Es ist Jazz. Es ist Poesie. |

„Jazzpoeten“ im SchauspielHaus Bergneustadt

Text & Fotos: Vera Marzinski

Bergneustadt, 12.2.2014 | Die drei „Jazzpoeten“ erzählen Geschichten, Gedanken. Viel über die Liebe, über Pläne und über das, was sich dann tatsächlich entwickelt. Deutsche Texte, swingende Musik – das groovt im doppelten Sinne. So auch im SchauspielHaus Bergneustadt. Vor kleinem Publikum mit viel Spielfreude begeisterten die „Jazzpoeten“.

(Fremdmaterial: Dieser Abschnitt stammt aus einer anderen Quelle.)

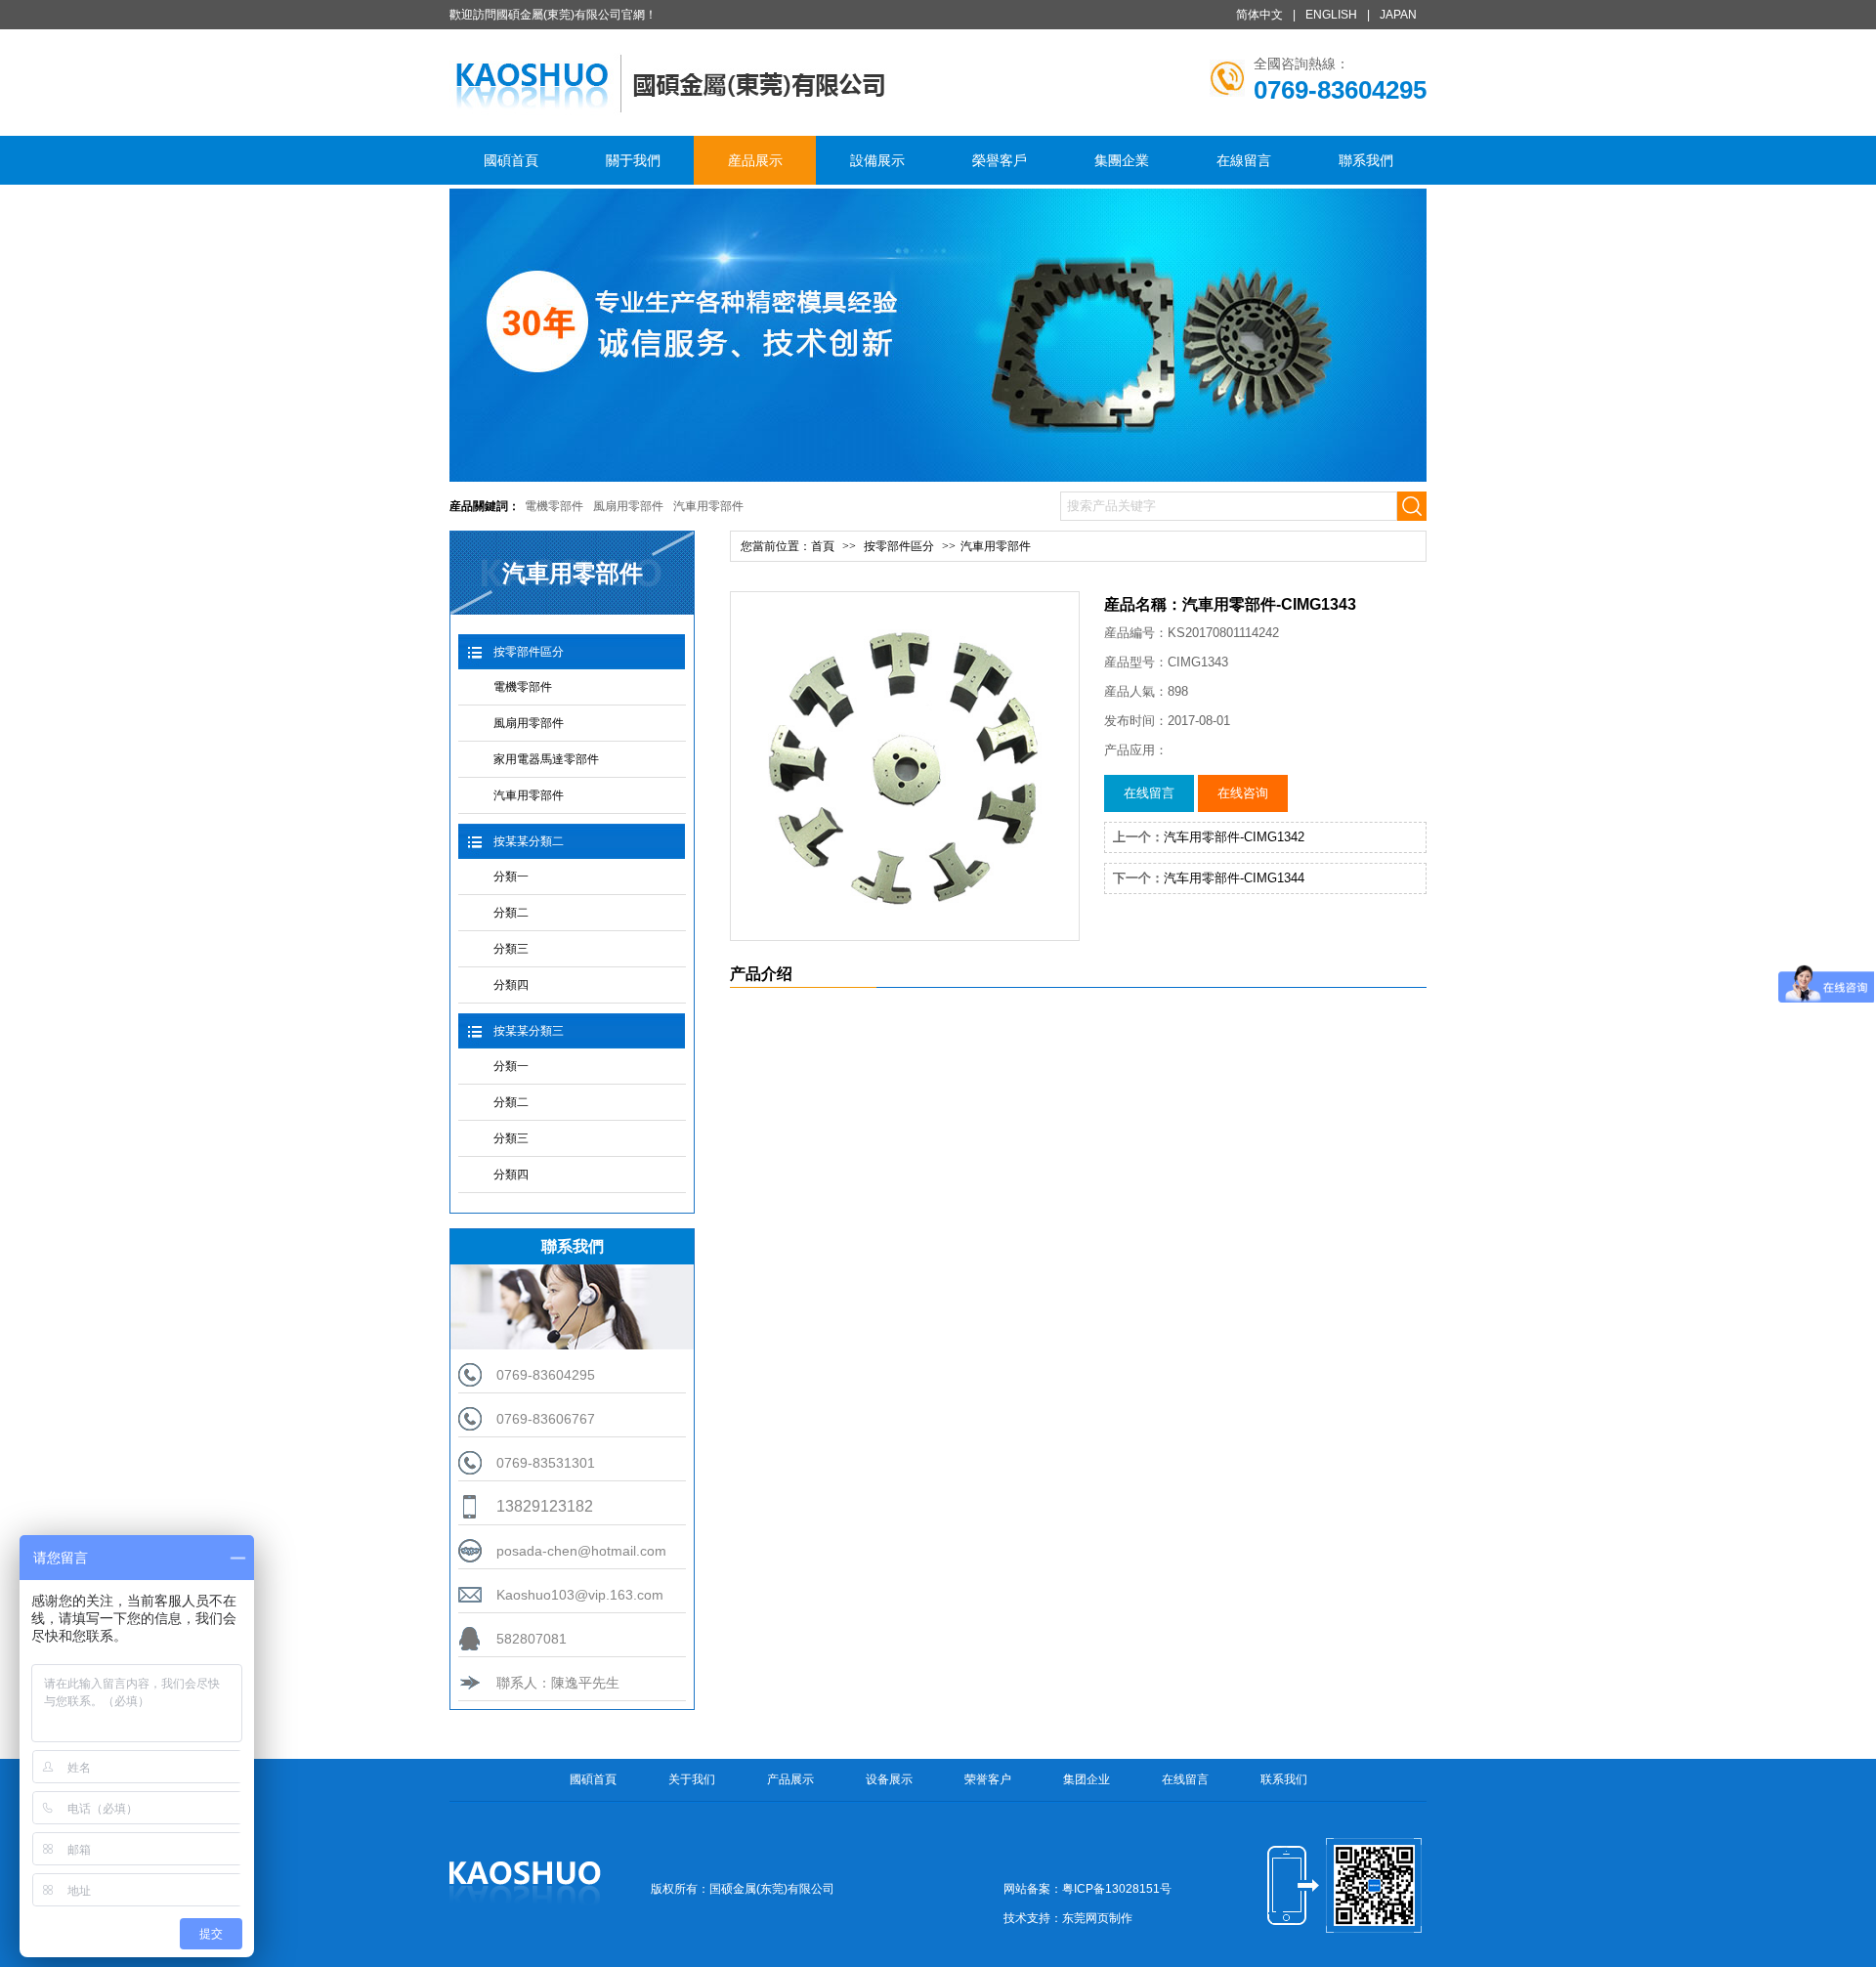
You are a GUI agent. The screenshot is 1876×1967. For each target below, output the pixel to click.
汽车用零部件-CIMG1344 (1234, 878)
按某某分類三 (528, 1031)
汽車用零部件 (708, 506)
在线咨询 (1242, 793)
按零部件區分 (528, 652)
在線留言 (1243, 160)
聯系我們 (1366, 160)
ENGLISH (1331, 14)
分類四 (511, 985)
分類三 (511, 949)
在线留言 (1149, 793)
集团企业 (1086, 1779)
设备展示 (889, 1779)
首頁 (822, 546)
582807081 (531, 1638)
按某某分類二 (528, 841)
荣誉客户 (987, 1779)
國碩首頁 (511, 160)
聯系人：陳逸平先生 (557, 1682)
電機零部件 (554, 506)
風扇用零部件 (628, 506)
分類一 (511, 876)
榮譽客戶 (999, 160)
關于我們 (633, 160)
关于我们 (691, 1779)
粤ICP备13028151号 (1117, 1889)
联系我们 (1283, 1779)
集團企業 (1121, 160)
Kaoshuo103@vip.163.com (579, 1595)
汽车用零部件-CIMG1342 (1234, 837)
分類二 (511, 912)
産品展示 (755, 160)
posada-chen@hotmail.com (581, 1551)
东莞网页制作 (1097, 1918)
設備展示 (877, 160)
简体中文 (1259, 14)
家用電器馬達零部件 (546, 759)
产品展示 (790, 1779)
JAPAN (1398, 14)
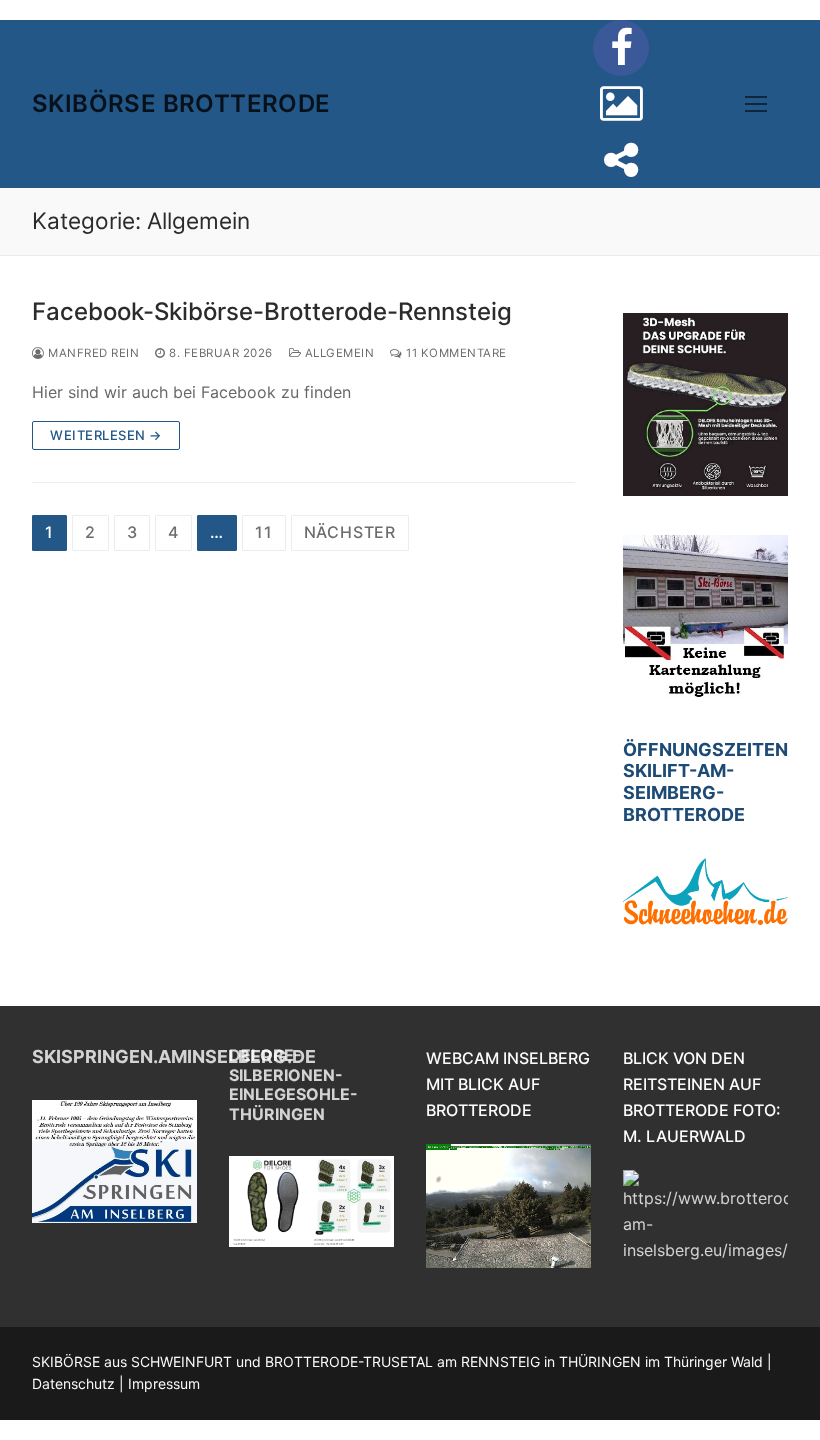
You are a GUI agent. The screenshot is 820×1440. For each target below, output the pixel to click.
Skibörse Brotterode (181, 103)
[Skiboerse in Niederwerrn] (621, 104)
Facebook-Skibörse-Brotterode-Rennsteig (272, 311)
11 (264, 532)
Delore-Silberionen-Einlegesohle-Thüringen (293, 1084)
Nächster (350, 532)
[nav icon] (756, 104)
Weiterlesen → (106, 435)
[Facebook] (621, 48)
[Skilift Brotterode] (621, 160)
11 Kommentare (455, 353)
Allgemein (337, 353)
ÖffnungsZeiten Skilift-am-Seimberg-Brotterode (705, 782)
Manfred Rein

Frivol-frech sind die Lieder. Wenn Mano Kösters singt „Hallo Sie!“, spricht sie einfach einen Mann an und erklärt dem Publikum, dass das ganz einfach sei. „Bahm Buhm Wow!“ ist ein vergnügliches Rendezvous mit Herzklopfen, Missverständnissen und einem Happy End. Es geht ganz viel um die Liebe und die Männer – „die besten sind schon weg“. Gleich das erste Lied kommt ganz im Ina Müller-Stil daher. Ebenso die „15 Tipps“ oder „Bleiben wie ich bin“. Mano Kösters singt voller Überzeugung: „Ich will so bleiben wie ich bin“, denn was anderes kriegt sie nicht mehr hin und alles andere wäre auch schlimm. Es swingt viel in den Stücken, die mit akzentuierten Pausen und Melodiephrasen die Texte betonen und untermalen. Die stammen zum größten Teil aus der Feder von Pianist Volker Rasch. Er dichtet humorvoll und augenzwinkernd, komponiert, arrangiert und spielt auf der Bühne das Jazzpiano. Gerne würde er auch für Ina Müller oder Barbara Schöneberger komponieren – beide singen ebenso gern –  und gut – von Männern und Beziehungskisten wie Mano Kösters, die sich vergnüglich durchs Programm moderiert.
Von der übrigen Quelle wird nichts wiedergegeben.